I'm trying to get an ODBC connection to ES which pushes down as much as possible to ES. I'm trying to use the spark-sql thrift-server and the es-hadoop spark-sql connection but I'm having a hard time getting it to work.
How crazy is this idea?
Is it possible to get this to work?
Are there better ways to get an ODBC connection to ES?
There will be a lot of wrapping and multiple layers that each call to ES will have to go through.
ES doesn't offer any ODBC support per se so using something like Spark, would give you this. Does it work? In theory yes, in practice probably especially since thrift-server is involved.
Can you do an ODBC dirver for ES like MongoDB does.
It can me simple one: odbc driver take in query json request, and gives out json -> table
where fields of table are json fields with dots if nested
field1 | field2.nested1 | field2.nested2 | field3 etc
if field in document is empty it replaces with null in table
I am using this with Tableau, I had to "flat" my data (remove nested JSON), then with Spark HiveThriftServer2 I can connect from Tableau. It's not crazy and very easy to setup.
But it can be a bit slow, because Spark has to fetch all data from ES via HTTP before processing the SQL query. Be sure that Spark workers are located close to ES nodes, also check "CACHE TABLE" from SparkSQL.

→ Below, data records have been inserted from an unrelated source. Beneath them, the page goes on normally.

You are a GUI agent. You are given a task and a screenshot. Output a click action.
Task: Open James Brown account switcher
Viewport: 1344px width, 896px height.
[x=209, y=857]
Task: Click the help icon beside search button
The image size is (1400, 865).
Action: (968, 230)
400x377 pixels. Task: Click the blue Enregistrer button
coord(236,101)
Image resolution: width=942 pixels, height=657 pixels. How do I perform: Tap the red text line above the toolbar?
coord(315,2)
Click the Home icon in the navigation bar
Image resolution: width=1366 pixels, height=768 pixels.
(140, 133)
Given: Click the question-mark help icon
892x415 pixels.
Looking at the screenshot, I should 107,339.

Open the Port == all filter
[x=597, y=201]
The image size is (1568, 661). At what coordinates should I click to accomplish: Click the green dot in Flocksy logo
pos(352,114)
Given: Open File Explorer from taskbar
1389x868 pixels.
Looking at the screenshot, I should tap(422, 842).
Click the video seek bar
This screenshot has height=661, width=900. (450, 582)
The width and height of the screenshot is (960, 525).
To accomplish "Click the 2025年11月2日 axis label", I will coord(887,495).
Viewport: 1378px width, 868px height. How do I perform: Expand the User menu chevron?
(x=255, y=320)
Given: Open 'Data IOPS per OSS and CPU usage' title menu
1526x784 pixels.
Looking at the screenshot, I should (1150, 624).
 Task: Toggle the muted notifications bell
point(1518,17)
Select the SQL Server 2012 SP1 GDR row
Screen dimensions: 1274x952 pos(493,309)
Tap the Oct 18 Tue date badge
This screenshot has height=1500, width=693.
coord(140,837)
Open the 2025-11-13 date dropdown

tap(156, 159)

Another way is to export your ES data to a big JSON file, and load this file with Spark. This is the best way to play with, no nested JSON issue, just pleasure
Don't forget to add the elastichsearch-hadoop JAR in the job class path, here how I am running the hive server:
/usr/local/spark/bin/spark-submit --class org.apache.spark.sql.hive.thriftserver.HiveThriftServer2 \
- elasticsearch-hadoop.jar is located in /opt/jars in my install.